### [Task details]
Resume Kirill Zinovich's football profile below, starting right after its last line.

### [Document text]

Personal information
- Full name: Kirill Aleksandrovich Zinovich
- Date of birth: 5 March 2003 (age 23)
- Place of birth: Minsk, Belarus
- Height: 1.94 m (6 ft 4 in)
- Position: Attacking midfielder

Team information
- Current team: Dynamo Makhachkala
- Number: 19

Youth career
- 2014–2020: Minsk

Senior career*
- Years: Team / Apps / (Gls)
- 2020–2021: Minsk / 20 / (4)
- 2021–2022: Lokomotiv Moscow / 3 / (0)
- 2021–2022: → Kazanka Moscow / 13 / (0)
- 2022–2024: Vitória de Guimarães B / 25 / (0)
- 2024–: Dynamo Makhachkala / 50 / (1)

International career^{‡}
- 2019: Belarus U17 / 3 / (1)

### [Stored data]

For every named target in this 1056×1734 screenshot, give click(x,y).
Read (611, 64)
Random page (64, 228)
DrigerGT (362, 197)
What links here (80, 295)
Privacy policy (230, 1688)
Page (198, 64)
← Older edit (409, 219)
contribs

### [Expected answer]
- 2021: Belarus U19 / 3 / (1)
- 2021–2023: Belarus U21 / 21 / (2)
- 2025–: Belarus / 1 / (0)

= Kirill Zinovich =

Belarusian footballer (born 2003)

Kirill Aleksandrovich Zinovich (Кірыл Аляксандравіч Зіновіч; Кирилл Александрович Зинович; born 5 March 2003) is a Belarusian footballer who plays as an attacking midfielder for Russian club Dynamo Makhachkala and the Belarus national team.

==Club career==
On 2 July 2021, he signed a 5-year contract with Russian Premier League club Lokomotiv Moscow. He made his European debut for Lokomotiv on 25 November 2021 in an Europa League game against Lazio. He made his RPL debut on 29 November 2021 in a game against Arsenal Tula.

On 1 September 2022, Zinovich signed a three-year contract with Vitória de Guimarães in Portugal.

==Personal life==
His brother Dzmitry Zinovich is also a professional footballer.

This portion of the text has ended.